There was nothing in the history of the West quite like the XIT Ranch. In the 1880s, it was the largest ranch in the world under the fence, and it sprawled across the Texas Panhandle up from the old Yellow House headquarters near what is now Lubbock, northward to the Oklahoma Panhandle in a crazy strip that was toughly thirty miles wide. At one time, the ranch ran over 150,000 cattle.
The ranch was so large it covered portions of ten counties: Dallam, Hartley, Oldham, Deaf Smith, Parmer, Castro, Bailey, Lamb, Cochran, and Hockley. As a result, some believed the the brand ‘XIT’ stood for “Ten in Texas”. However the brand was designed to thwart rustlers by Ab Blocker, a South Texas trail driver, and B.H. (Barbeque) Campbell, first general manager of the ranch, who apparently once ordered a carload of brown cigarette papers. In any event, at the No. 1 division Buffalo Springs headquarters (32 miles north of Dalhart), the two men, according to the story, squatted on their boot heels were able to outsmart Blocker and Campbell, but they did learn to make ‘XIT’ into a Star Cross if the T was crossed crooked.
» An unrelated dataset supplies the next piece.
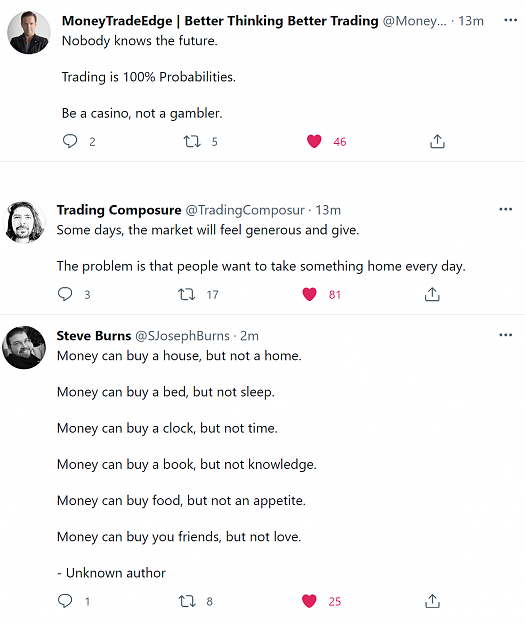525x625 pixels.
Task: Retweet the Steve Burns tweet
Action: tap(187, 601)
It was a ranch that had a history of superlatives. Besides being the largest ranch in the world under fence, Texas (then the biggest state) used it to pay for its red granite Capitol which is still the largest state Capitol on the North American continent today. Actually, the Texas Capitol at Austin is even bigger that the U.S. Capitol building. Its dome stands seven feet higher.
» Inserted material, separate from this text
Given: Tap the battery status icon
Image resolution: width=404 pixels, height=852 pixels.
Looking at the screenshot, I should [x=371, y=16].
In 1875, the Lone Star government was getting cramped in its old Capitol and the Texas Constitutional Convention set aside three million Panhandle acres with which to get a new Capitol. Action was slow until finally a fire in 1881 destroyed the old biulding which forced Gov. Oran M. Roberts to call a special legislative session. At that point, a bargain was struck with two brothers, Charles B. and John V. Farwell of Chicago. They agreed to build a $3,000,000 Capitol and accept the three million Panhandle ares in payment.
The Farwells operated one of the largest wholesale dry goods firms in Chicago and operated the XIT Ranch in strict accordance with the business methods of the period. The XIT Ranch became one of the first ranches to adopt scientific practices and raised various agricultural crops annually in addition to raising cattle.
During the 1920s the XIT Ranch was broken up, sold, and thus was divided into smaller ranches. Now only a few of the original buildings exist.
Since 1936, cowboys and their families who worked the XIT Ranch have been gathering at an annual reunions to reminisce about life on the ranch. Since 1937, these reunions have been held in Dalhart, where the addition of a rodeo and a free barbeque have been opened to the public. Today the event, which triples the size of the town, is one of the most exciting western celebrations in the world.